After the surgery and during a 2-year follow-up, the patient reported only one abdominal attack and one episode of laryngeal edema, while hand, foot, and face swelling occurred with the same frequency – several times a year.
DISCUSSION
Abdominal attacks are a common manifestation of C1INH-HAE [3–5]. They constitute a considerable diagnostic and therapeutic challenge, especially at emergency, surgical, gastroenterology, and obstetrics units, where the general awareness of this rare condition is low [5, 6, 13, 14]. Greater awareness is particularly important because in each case of an abdominal attack (in severe cases, 2–3 times a month), other causes of acute abdominal pain must be excluded. The diagnosis is especially difficult when the patient has not been previously diagnosed with C1INH-HAE, when an abdominal attack is the only manifestation of the disease, or if it occurs as the first symptom of the disease. These diagnostic challenges are reflected by a high rate of diagnostic laparotomies in patients with an abdominal attack, which in most cases reveal only a significant amount of peritoneal fluid or segmental intestinal edema. However, in some cases, laparotomy is justified as it allows a diagnosis of appendicitis, cholecystitis, or ovarian cyst rupture [5–8, 10, 13, 14].

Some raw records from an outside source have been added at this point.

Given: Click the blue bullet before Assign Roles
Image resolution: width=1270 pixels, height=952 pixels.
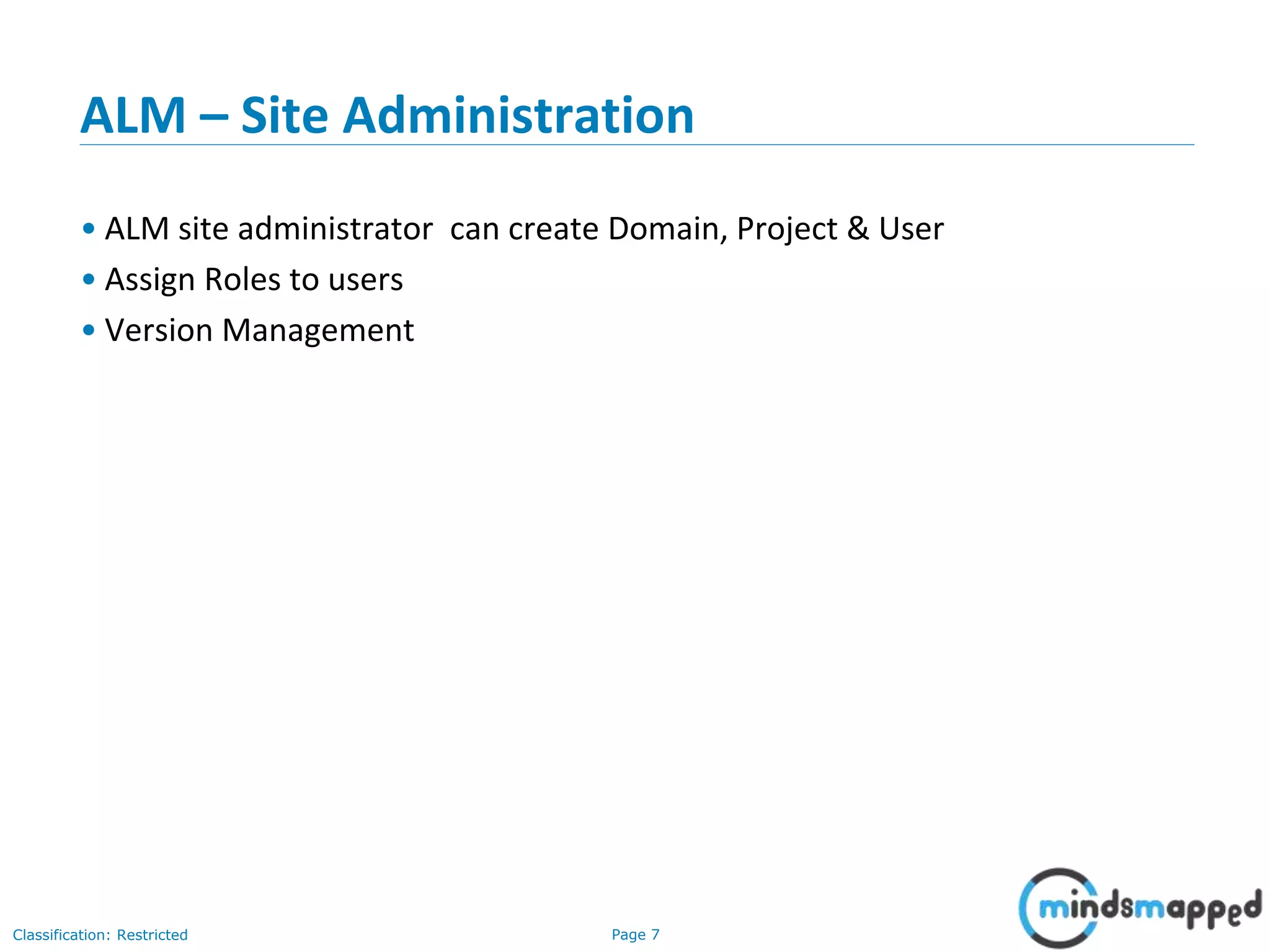Looking at the screenshot, I should [89, 280].
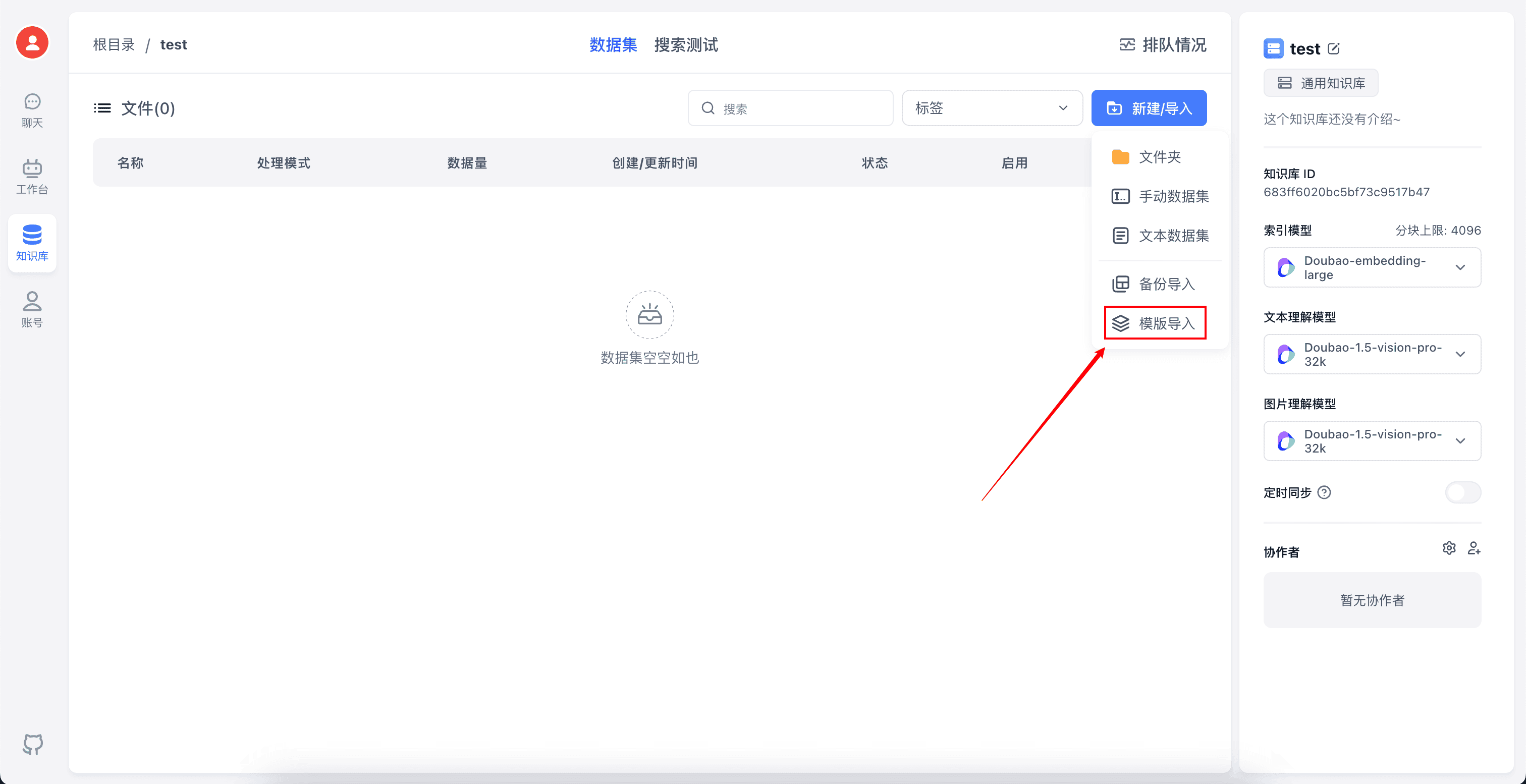Open the text understanding model dropdown
The width and height of the screenshot is (1526, 784).
[x=1372, y=354]
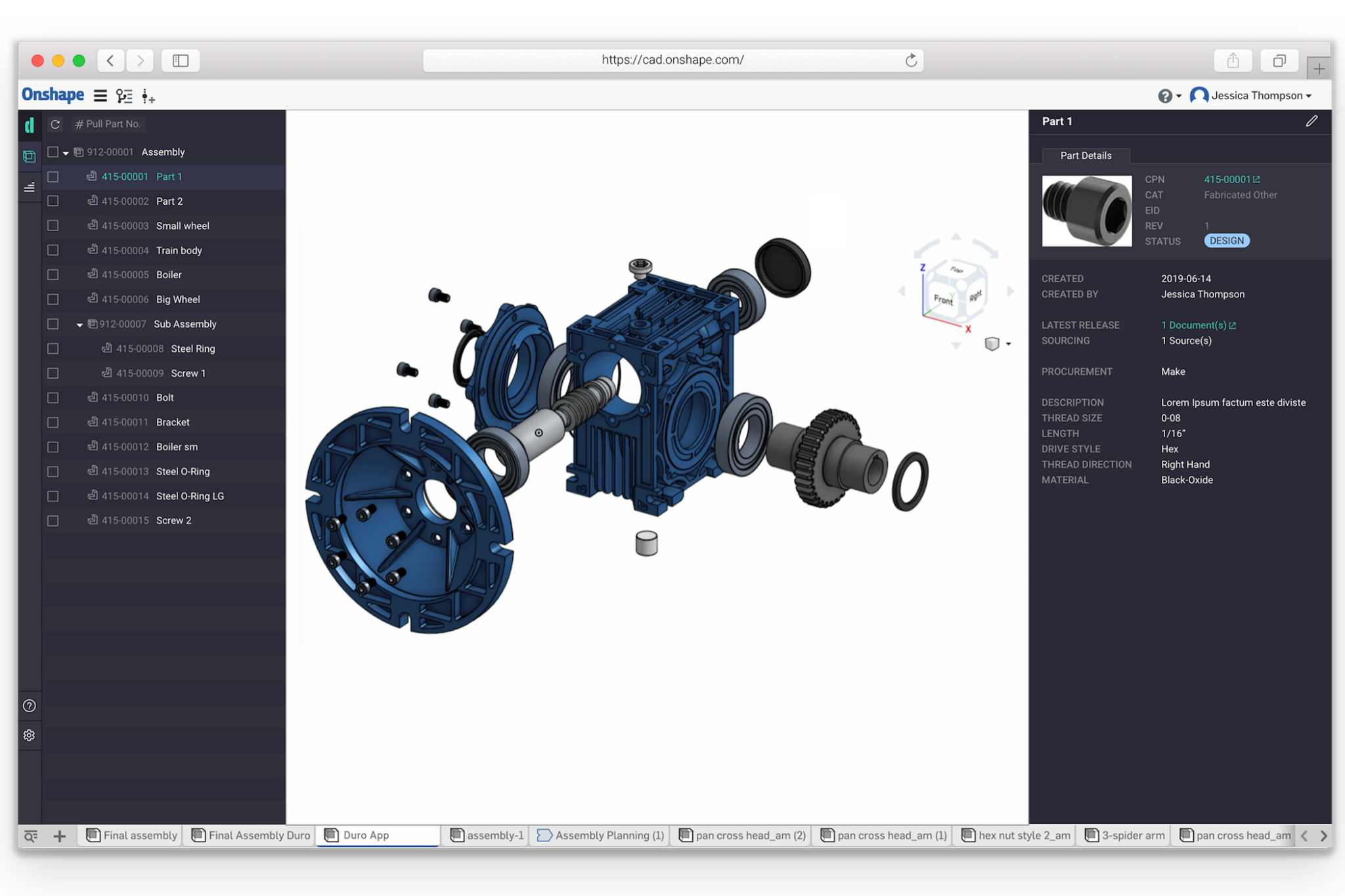Click the plus icon to add new tab
The width and height of the screenshot is (1345, 896).
coord(59,836)
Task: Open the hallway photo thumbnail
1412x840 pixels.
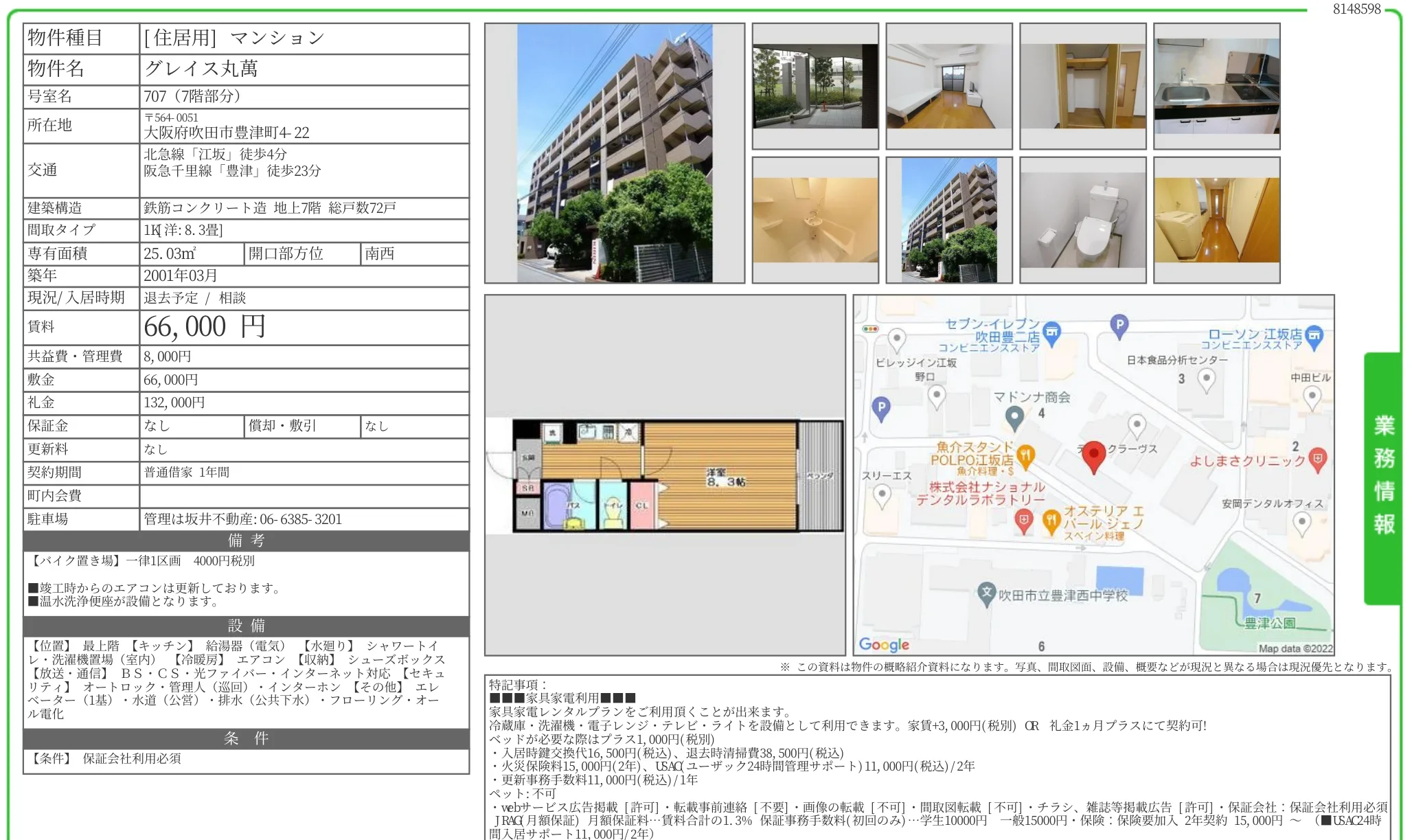Action: (1216, 220)
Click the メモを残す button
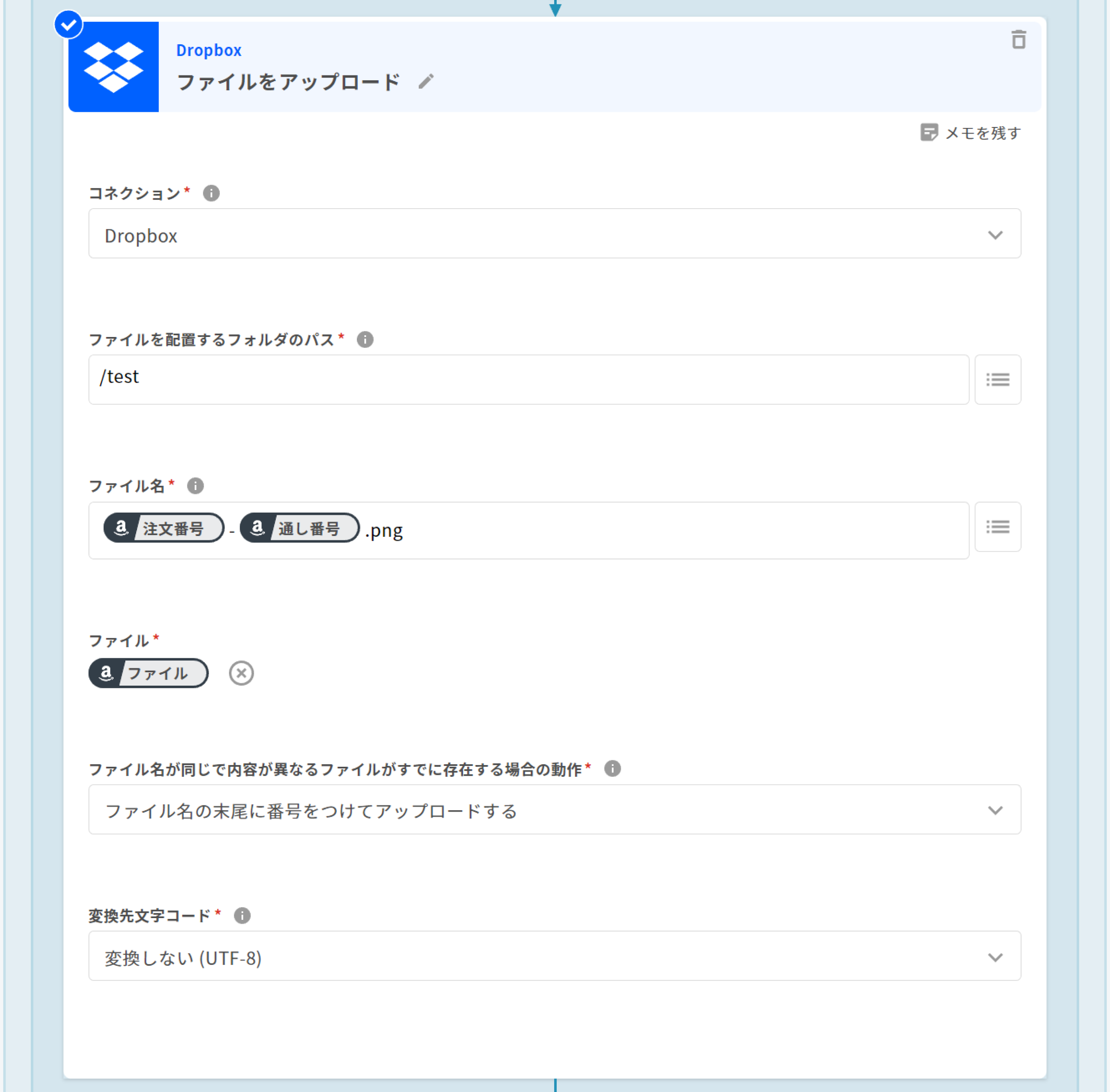Screen dimensions: 1110x1092 pyautogui.click(x=971, y=133)
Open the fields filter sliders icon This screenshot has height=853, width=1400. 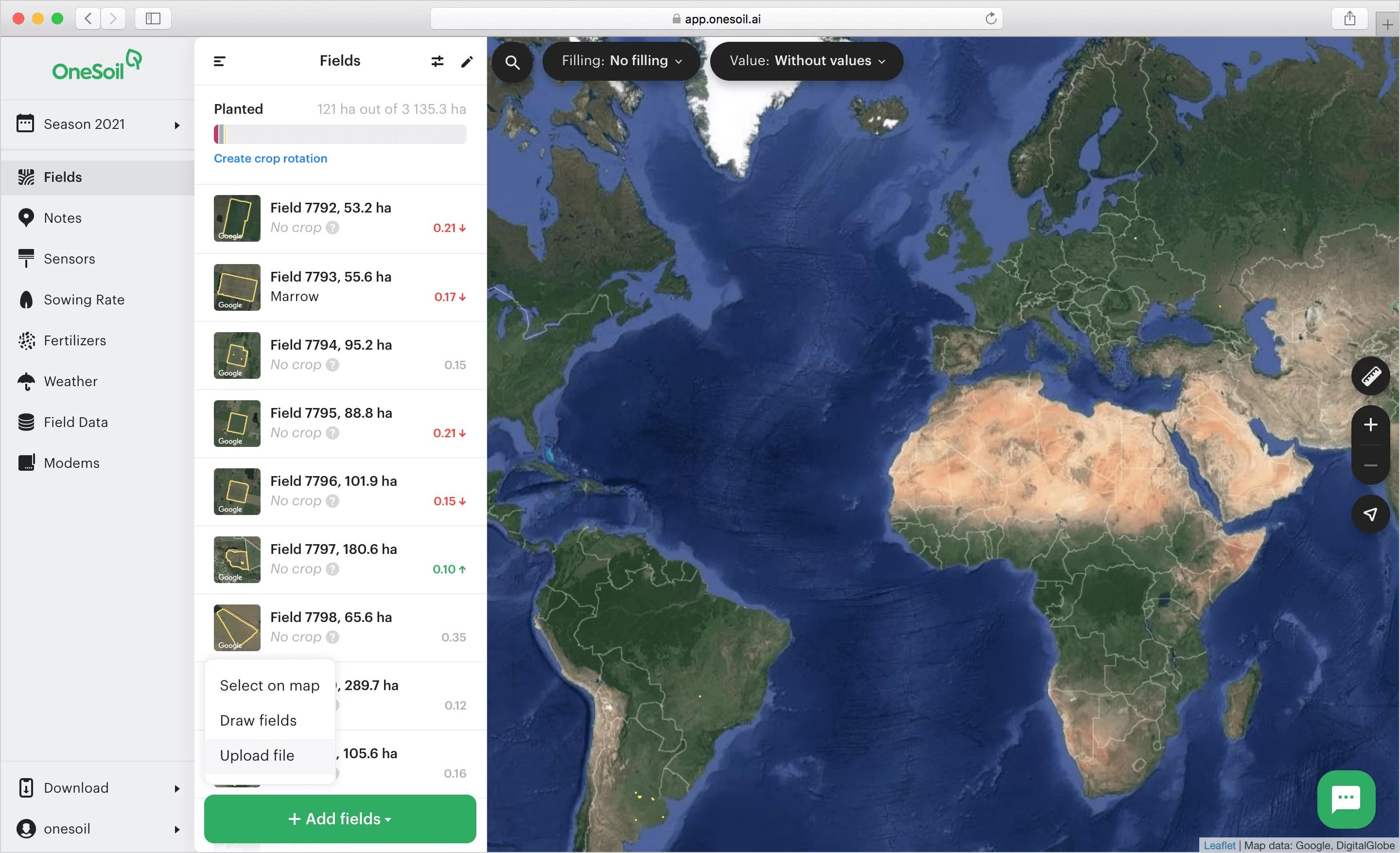pos(437,61)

We present an untypical case of an abdominal attack in the course of C1INH-HAE complicated by perforation of the previously undiagnosed chronic peptic ulcer. Prior to the presentation, abdominal attacks resolved in the patient within 2 h from the administration of pdC1-INH or icatibant.
This time improvement of the patient’s symptoms after pdC1INH administration was only short-lasting, with recurrence after several hours. Generalized erythema was diagnosed as an allergic reaction to an analgesic, but this might have been marginal erythema, which is a common symptom in HAE attacks [2, 3, 10]. After several hours of recurrent abdominal symptoms, the patient again developed acute abdominal pain and peritoneal symptoms appeared with temperature. Laparotomy was considered necessary. It revealed perforation of the chronic peptic ulcer in the course of HAE attack, as indicated by abundant free fluid in the abdominal cavity. After the removal of the ulcer, abdominal attacks basically resolved. During the 2-year follow-up, the patient reported only one abdominal attack. It seems that the increased frequency of abdominal attacks to 2–3 a month in the year before the presentation was caused by the undiagnosed chronic peptic ulcer, which may be an inflammatory focus and inducer of HAE attacks in the patients as indicated by other authors [7, 9]. A significant improvement and resolution of abdominal attacks observed in the patient after the removal of the peptic ulcer seems to indicate the need to search for gastrointestinal abnormalities, inflammation in the case of an increase in the frequency of abdominal attacks in a patient with HAE. Treatment of any abnormalities in the digestive tract in these cases may have an important effect on reducing angioedema episodes and especially and especially abdominal attacks.
CONCLUSIONS
If symptoms of abdominal attack in a patient with C1INH deficiency do not disappear for 2–3 h after usually effective pdC1INH or icatibant administration or come back, the patient should be hospitalized and observed, have an abdominal CT and extended laboratory examinations made to exclude other causes of acute abdominal symptoms.
An increase in the frequency of abdominal attacks in a patient with C1 inhibitor deficiency requires the exclusion of inflammatory foci and other diseases in the gastrointestinal tract.